The problem: Return every line of the records that includes the string "Windows".

[Dataset entries]

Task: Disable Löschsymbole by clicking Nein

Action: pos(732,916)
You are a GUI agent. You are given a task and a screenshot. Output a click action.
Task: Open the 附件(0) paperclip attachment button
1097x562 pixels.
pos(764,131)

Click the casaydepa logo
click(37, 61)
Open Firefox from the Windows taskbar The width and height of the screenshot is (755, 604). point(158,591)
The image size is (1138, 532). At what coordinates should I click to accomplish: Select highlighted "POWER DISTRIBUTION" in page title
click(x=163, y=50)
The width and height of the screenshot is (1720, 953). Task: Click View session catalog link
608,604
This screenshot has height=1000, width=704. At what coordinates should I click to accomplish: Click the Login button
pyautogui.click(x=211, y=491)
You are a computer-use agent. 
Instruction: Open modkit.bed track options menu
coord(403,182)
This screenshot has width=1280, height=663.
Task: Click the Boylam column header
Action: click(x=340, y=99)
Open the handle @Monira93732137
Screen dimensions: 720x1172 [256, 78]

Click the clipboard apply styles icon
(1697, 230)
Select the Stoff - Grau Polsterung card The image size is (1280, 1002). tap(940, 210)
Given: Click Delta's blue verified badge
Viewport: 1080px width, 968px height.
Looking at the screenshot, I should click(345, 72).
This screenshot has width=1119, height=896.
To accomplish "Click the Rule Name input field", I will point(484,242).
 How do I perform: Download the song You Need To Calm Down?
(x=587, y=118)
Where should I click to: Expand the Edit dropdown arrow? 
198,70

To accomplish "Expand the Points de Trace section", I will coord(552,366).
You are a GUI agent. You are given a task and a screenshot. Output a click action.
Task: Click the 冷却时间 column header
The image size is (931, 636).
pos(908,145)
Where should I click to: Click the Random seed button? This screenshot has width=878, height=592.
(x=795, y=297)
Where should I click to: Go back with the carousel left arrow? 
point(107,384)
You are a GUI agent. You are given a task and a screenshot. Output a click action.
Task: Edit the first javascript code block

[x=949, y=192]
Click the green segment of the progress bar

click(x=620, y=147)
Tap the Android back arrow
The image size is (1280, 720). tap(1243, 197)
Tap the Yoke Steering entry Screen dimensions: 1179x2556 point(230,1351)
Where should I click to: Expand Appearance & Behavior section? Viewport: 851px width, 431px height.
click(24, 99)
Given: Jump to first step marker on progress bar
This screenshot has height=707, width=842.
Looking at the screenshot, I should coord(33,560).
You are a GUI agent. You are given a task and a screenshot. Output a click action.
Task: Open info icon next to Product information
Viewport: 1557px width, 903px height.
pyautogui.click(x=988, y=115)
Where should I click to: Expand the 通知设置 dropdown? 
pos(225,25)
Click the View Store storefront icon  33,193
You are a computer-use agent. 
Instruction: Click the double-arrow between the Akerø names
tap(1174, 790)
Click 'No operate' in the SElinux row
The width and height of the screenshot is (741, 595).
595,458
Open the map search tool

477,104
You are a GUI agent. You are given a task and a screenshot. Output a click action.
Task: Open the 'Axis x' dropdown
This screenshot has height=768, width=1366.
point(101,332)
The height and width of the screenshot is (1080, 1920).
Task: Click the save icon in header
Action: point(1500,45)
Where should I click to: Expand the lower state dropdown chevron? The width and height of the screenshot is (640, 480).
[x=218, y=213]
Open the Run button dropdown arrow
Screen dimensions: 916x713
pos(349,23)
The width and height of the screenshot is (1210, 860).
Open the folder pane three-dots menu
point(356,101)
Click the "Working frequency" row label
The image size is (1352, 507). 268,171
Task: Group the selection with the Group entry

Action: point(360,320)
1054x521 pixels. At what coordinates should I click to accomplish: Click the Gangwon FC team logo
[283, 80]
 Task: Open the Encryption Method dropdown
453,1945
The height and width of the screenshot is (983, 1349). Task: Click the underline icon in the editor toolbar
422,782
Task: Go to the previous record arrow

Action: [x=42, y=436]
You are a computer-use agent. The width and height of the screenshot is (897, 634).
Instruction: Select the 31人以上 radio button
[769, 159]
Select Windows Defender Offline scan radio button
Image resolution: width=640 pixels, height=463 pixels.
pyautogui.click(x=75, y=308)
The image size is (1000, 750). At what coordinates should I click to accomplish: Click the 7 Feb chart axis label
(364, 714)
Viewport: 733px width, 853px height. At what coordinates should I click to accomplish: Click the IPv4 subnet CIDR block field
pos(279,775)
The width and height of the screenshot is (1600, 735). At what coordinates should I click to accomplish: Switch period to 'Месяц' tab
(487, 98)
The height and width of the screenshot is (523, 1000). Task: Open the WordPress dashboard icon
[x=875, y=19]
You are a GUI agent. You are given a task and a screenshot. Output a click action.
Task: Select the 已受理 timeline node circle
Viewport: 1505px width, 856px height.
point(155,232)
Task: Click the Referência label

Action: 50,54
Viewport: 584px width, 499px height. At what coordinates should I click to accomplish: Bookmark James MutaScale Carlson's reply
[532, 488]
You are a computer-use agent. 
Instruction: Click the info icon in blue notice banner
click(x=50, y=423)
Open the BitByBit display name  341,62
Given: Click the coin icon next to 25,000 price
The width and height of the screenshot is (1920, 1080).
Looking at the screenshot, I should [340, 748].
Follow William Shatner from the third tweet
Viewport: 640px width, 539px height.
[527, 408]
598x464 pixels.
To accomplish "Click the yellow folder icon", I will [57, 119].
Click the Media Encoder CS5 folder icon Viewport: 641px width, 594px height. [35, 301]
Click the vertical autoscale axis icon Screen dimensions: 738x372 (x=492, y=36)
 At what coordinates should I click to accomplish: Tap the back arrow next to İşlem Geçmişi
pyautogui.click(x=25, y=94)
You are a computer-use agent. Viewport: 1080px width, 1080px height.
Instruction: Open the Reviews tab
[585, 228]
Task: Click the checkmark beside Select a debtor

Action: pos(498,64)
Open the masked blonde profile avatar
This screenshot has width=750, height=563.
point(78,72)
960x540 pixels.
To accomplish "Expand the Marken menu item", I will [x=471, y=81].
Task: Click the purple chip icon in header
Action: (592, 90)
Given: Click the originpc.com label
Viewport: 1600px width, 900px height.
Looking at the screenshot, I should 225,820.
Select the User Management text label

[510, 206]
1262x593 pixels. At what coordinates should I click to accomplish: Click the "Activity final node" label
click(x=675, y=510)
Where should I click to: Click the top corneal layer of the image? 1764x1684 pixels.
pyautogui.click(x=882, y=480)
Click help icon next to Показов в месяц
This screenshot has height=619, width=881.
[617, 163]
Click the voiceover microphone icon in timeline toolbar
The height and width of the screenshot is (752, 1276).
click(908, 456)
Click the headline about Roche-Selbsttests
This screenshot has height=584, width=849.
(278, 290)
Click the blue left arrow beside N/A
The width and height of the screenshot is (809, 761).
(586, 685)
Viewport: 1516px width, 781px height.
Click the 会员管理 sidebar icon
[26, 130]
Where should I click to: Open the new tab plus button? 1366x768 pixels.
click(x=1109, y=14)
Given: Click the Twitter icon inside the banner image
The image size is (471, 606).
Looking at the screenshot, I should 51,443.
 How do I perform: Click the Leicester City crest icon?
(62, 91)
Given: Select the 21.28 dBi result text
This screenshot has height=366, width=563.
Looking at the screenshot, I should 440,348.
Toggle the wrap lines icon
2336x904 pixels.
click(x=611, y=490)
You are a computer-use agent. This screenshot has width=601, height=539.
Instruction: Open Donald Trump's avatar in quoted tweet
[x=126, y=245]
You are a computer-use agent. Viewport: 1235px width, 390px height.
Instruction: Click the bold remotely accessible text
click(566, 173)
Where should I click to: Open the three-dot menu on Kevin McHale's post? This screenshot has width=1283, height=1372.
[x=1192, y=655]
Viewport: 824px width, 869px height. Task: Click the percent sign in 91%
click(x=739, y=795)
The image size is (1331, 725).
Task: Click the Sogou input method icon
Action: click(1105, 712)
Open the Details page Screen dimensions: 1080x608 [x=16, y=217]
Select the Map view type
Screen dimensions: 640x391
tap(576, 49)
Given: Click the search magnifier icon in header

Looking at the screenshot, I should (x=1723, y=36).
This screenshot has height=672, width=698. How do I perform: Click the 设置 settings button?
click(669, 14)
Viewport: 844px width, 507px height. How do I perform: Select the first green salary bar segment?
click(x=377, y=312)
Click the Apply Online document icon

[/Dataset entries]

Written solution:
Open Firefox from the Windows taskbar The width and height of the screenshot is (755, 604). point(158,591)
Select Windows Defender Offline scan radio button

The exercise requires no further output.